THE TASK: Could you retype the listing beneath, keeping each line exactly as it is?

EXCERPTED DATA:
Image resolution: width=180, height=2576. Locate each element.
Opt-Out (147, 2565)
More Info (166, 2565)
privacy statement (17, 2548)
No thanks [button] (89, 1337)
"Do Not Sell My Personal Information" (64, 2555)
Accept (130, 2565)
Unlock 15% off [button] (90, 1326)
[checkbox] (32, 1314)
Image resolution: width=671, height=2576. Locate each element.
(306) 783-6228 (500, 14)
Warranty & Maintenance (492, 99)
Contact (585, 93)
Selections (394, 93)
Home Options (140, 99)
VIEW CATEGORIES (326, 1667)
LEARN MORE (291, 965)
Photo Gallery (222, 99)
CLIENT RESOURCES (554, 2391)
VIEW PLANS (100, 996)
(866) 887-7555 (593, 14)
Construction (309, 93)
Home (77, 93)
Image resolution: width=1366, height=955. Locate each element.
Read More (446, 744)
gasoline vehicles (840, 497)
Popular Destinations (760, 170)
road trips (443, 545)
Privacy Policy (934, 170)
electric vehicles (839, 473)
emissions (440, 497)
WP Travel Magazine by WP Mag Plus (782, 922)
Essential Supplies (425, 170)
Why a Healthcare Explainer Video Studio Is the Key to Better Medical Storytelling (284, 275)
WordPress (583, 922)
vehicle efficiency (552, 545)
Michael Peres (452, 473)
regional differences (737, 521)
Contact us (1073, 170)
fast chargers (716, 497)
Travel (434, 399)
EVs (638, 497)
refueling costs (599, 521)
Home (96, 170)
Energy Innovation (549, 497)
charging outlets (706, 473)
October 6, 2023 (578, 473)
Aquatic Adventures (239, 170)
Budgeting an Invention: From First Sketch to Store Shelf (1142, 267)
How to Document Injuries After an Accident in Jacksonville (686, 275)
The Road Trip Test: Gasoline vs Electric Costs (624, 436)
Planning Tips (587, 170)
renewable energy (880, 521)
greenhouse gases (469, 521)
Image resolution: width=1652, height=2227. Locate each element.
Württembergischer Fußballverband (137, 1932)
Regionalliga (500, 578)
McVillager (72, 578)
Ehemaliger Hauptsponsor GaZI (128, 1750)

TASK SOLUTION:
Image resolution: width=180, height=2576. Locate each element.
Opt-Out (147, 2565)
More Info (166, 2565)
privacy statement (17, 2548)
No thanks [button] (89, 1337)
"Do Not Sell My Personal Information" (64, 2555)
Accept (130, 2565)
Unlock 15% off [button] (90, 1326)
[checkbox] (32, 1314)
Image resolution: width=671, height=2576. Locate each element.
(306) 783-6228 (500, 14)
Warranty & Maintenance (492, 99)
Contact (585, 93)
Selections (394, 93)
Home Options (140, 99)
VIEW CATEGORIES (326, 1667)
LEARN MORE (291, 965)
Photo Gallery (222, 99)
CLIENT RESOURCES (554, 2391)
VIEW PLANS (100, 996)
(866) 887-7555 (593, 14)
Construction (309, 93)
Home (77, 93)
Image resolution: width=1366, height=955. Locate each element.
Read More (446, 744)
gasoline vehicles (840, 497)
Popular Destinations (760, 170)
road trips (443, 545)
Privacy Policy (934, 170)
electric vehicles (839, 473)
emissions (440, 497)
WP Travel Magazine by WP Mag Plus (782, 922)
Essential Supplies (425, 170)
Why a Healthcare Explainer Video Studio Is the Key to Better Medical Storytelling (284, 275)
WordPress (583, 922)
vehicle efficiency (552, 545)
Michael Peres (452, 473)
regional differences (737, 521)
Contact us (1073, 170)
fast chargers (716, 497)
Travel (434, 399)
EVs (638, 497)
refueling costs (599, 521)
Home (96, 170)
Energy Innovation (549, 497)
charging outlets (706, 473)
October 6, 2023 (578, 473)
Aquatic Adventures (239, 170)
Budgeting an Invention: From First Sketch to Store Shelf (1142, 267)
How to Document Injuries After an Accident in Jacksonville (686, 275)
The Road Trip Test: Gasoline vs Electric Costs (624, 436)
Planning Tips (587, 170)
renewable energy (880, 521)
greenhouse gases (469, 521)
Image resolution: width=1652, height=2227. Locate each element.
Württembergischer Fußballverband (137, 1932)
Regionalliga (500, 578)
McVillager (72, 578)
Ehemaliger Hauptsponsor GaZI (128, 1750)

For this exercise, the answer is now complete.